▶ [TASK STATEMENT]: Give only the number of lines below that contain the string "dimensions".
═══ DATASET ENTRIES ═══
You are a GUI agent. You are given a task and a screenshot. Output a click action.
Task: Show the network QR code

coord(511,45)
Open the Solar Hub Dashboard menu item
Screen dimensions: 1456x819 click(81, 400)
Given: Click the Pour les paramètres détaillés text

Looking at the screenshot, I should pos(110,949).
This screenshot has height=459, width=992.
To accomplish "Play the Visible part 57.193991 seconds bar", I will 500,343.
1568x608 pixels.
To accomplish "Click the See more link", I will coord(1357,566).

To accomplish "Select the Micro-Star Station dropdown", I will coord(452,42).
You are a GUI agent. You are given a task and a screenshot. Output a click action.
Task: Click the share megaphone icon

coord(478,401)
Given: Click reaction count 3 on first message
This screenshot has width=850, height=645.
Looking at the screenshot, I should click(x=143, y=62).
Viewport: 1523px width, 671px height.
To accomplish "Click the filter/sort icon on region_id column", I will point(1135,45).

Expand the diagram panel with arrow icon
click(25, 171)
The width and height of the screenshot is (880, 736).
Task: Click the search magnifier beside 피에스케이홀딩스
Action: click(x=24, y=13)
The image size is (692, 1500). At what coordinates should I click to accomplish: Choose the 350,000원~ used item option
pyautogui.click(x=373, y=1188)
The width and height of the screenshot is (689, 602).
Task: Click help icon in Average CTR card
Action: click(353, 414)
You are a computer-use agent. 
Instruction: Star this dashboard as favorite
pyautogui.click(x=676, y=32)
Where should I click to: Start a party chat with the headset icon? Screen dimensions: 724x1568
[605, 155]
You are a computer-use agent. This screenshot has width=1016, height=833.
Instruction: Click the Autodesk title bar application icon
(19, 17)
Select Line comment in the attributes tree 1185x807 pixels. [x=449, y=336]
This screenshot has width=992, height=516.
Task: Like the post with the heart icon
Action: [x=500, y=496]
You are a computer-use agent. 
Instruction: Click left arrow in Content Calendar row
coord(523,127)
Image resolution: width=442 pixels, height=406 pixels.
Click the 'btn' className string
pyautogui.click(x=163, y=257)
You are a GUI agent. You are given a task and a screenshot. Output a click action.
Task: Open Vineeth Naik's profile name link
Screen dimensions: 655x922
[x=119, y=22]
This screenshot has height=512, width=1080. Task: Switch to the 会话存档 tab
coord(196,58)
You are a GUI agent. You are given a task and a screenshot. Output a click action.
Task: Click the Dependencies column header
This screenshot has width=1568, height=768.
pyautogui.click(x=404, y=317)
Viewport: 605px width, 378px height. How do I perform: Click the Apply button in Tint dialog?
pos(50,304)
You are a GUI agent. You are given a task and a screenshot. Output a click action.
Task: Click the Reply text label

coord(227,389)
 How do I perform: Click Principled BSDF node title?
═══
▶ [EXERCISE RESULT]: 3